The route to playing time in college football isn’t a straight line. Just ask players such as Cooper Hodges and Nick Hampton — two guys who have seen their contributions increase with Appalachian State this season.
Hodges has risen to starting right tackle after being sidelined his entire freshman season in 2018 due to injury.
And Hampton has made regular appearances this season for the Mountaineers while spelling starting outside linebacker Noel Cook.
Both redshirt freshmen battled different obstacles during their first year in Boone.
“In the spring, I was like, ‘Man, I’m not sitting out this year. I’m going to be there and be ready when my number’s called,’” Hodges said. “So I just kind of took that mentality and played with it.”
First, consider Hampton’s rise. The 6-foot-3, 210-pound linebacker came from Westside High School in Anderson, S.C., and he was tasked with switching from a hand-on-the-ground defensive end to a stand-up pass rusher. He played in the Mountaineers’ first two games in 2018 — road games against Penn State and Charlotte — before being shelved until the Sun Belt Conference title game.
Fast forward to this year, and Hampton has appeared in all four of App State’s games, appearing in defensive and special teams’ packages.
Hampton said nothing could have prepared him for the amount of increased details required at this level. But he was fortunate, he said, to lean on older players such as Cook and Akeem Davis-Gaither for guidance.
“I still got a lot of work to do,” Hampton said when asked when he felt ready for college football. “I ain’t going to say I’m ready. Just got to keep staying focused and working.”
Hampton, who has seven tackles and two sacks, reaped the full benefit of the amended redshirt rule in its first season of action.
Starting in 2018, players could appear in as many as four games while still being able to receive a redshirt.
But that’s not the experience Hodges received.
Hodges originally appeared on the Mountaineers travel roster, but an injury sidelined him for the entire season.
Hodges worried how that might affect his improvement, setting him back when it came to the rest of his career.
“You don’t get many Noah Hannons that come in as a true freshman and start,” Hodges said of App State’s center who’s started since 2017. “It’s more of a developmental position. I just felt like that took a year of development from me, just being developed into a better player and stuff like that.”
That’s why he put a real emphasis on the spring. App State returned four starters from last season, leaving an opening at right tackle. Hodges expected to be a piece of depth for the line.
But in the spring, with starting left guard Ryan Neuzil out, Hodges worked there. Hodges thought he did OK, but he knew that spot wouldn’t last. Then in the fall with minor injuries at both tackles positions, Hodges worked at right tackle too.
Hodges played the position in high school, he said, and it was a natural return. But he didn’t know how that would affect the situation either.
Before the season, offensive line coach Shawn Clark talked with Hodges about the potential to become a starter. But Hodges assumed at the time he would be a guard. He didn’t see himself jumping over Neuzil or Baer Hunter, the team’s right guard.

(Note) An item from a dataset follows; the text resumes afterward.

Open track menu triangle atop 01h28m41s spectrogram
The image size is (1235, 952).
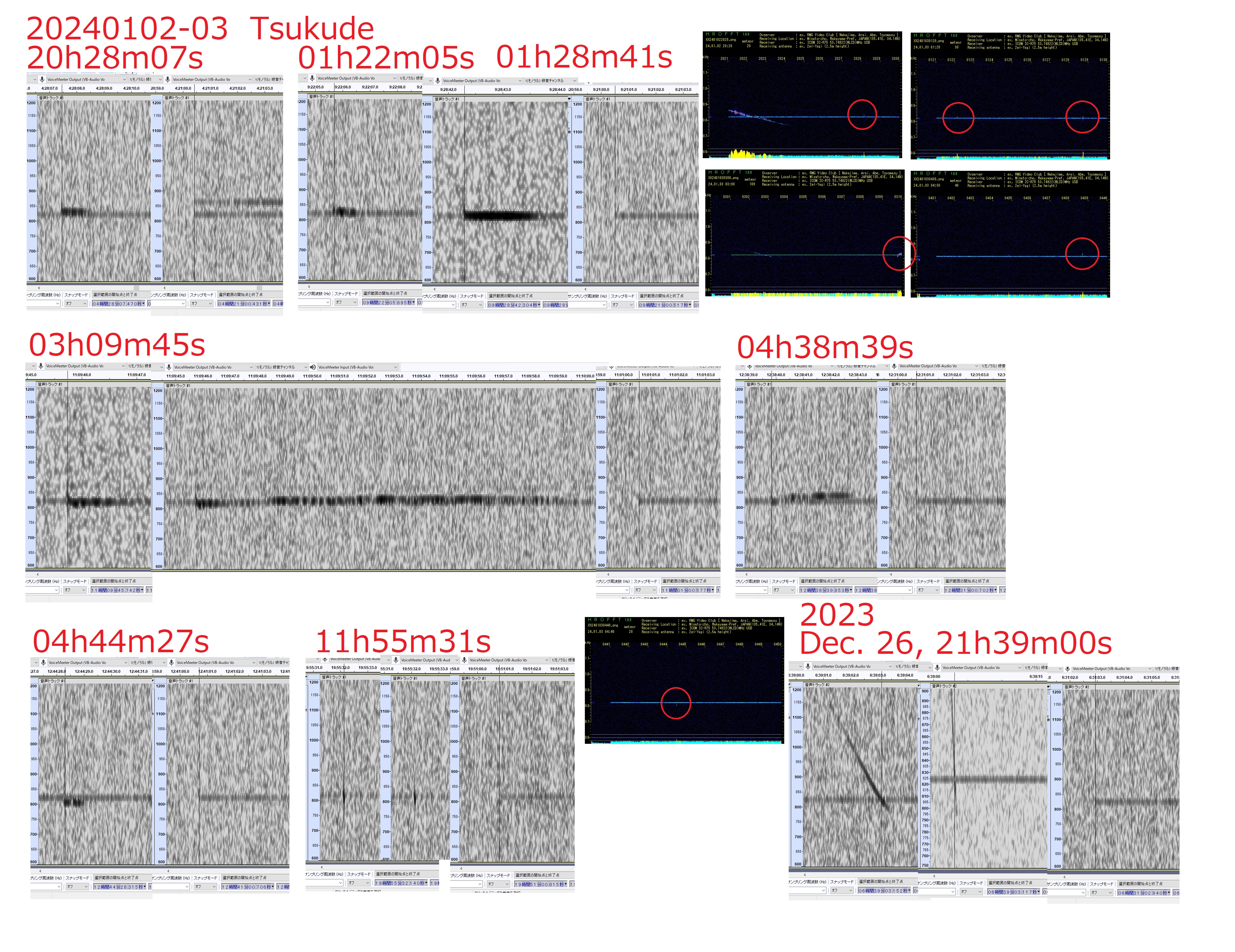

But when the opportunity to start at right tackle came against Charlotte, Hodges knew he had to pounce.
“I took it like, “You’ve got to eat while the food’s hot,’” Hodges said. “This is my chance to play and I want to play. So I took the opportunity and just ran with it, taking every coaching tip I could and just trying to be the best player this team needs.”
Hodges has started the Mountaineers’ four games.
Appalachian is 4-0, working on a long week as it preps for a Wednesday night game against Louisiana next week.
Both Hodges and Hampton will provide the impact they can as App State continues forward.
“I knew eventually — and it might be the first game of the season or it might be the bowl game or something — I was eventually going to have to play, and I was just trying to prepare myself to play the best that I could play,” Hodges said.